The 2021 HCS started with a sample of 18,488 addresses with the goals of getting at least 35 complete surveys in each CA and 4,200 completes overall. The initial sample contained 2,196 DPUs, which were then substituted with a non-DPU in a nearby non-DPU building of the same size as the DP. For the concurrent DPU data collection effort, DPUs received one of two treatments assigned at random: (1) a “mail to one” approach where just a single mailing was sent to the DP; and (2) a “mail to all” approach where 2, 3, or 4 mailings were sent to the DP, depending on its size. See Lewis and colleagues (2023a) for more discussion of this subexperiment.

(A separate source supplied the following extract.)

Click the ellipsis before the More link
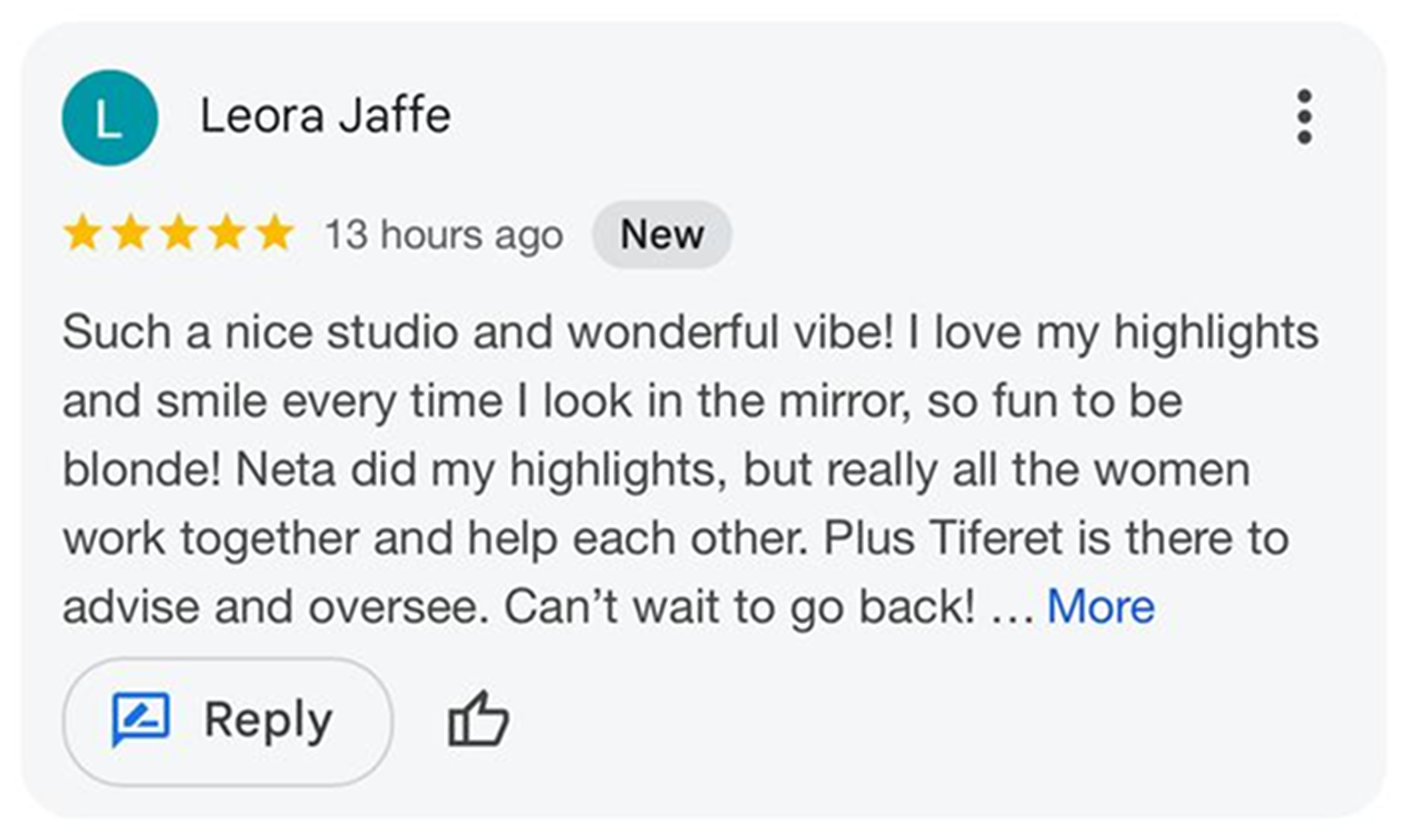 (1010, 608)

Physically, some substitutes look quite similar to the originally sampled DPU, whereas other substitutes can appear very different. Figures 2a and 2b show two Google Street View pairings of DPUs and their non-DPU counterparts. Figure 2a shows a physically similar pairing while the pairing in Figure 2b is more dissimilar. Qualitative comparisons of DPUs and non-DPUs were conducted in the 2020 Residential Energy Consumption Survey (RECS), which implemented a similar substitution method on a national scale (Harter et al., 2022). For the 2020 RECS, pairwise comparability was important because of the belief that building age and structure type could relate to its energy consumption properties. However, physical similarities between DPUs and their substitutes are less important for HCS, because the key survey estimates relate to an individual resident’s health behaviors and characteristics.

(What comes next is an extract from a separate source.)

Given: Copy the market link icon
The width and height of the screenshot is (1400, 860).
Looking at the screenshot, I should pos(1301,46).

We used the GEODIST function in SAS to find the geographically closest non-DPU substitute for the sampled DPUs. The function calls in latitudinal and longitudinal coordinates of the sampled DPUs’ addresses and finds the nearest appropriate non-DPU addresses by Euclidean distance, accounting for the Earth’s curvature. Substitutes for the DPUs were found in the same CA every time, usually only 0.1 to 0.2 miles away. A substitute was at most about three city blocks away, or 0.3 miles. For 35 DPUs in the sample (5 of which responded), the selected substitute was previously used or selected to serve as substitute for at least one other DPU. In this situation, the base weight of the substitute was adjusted accordingly (RTI International, 2022). Otherwise, the base weight of the originally sampled DPU was used for the non-DPU substitute.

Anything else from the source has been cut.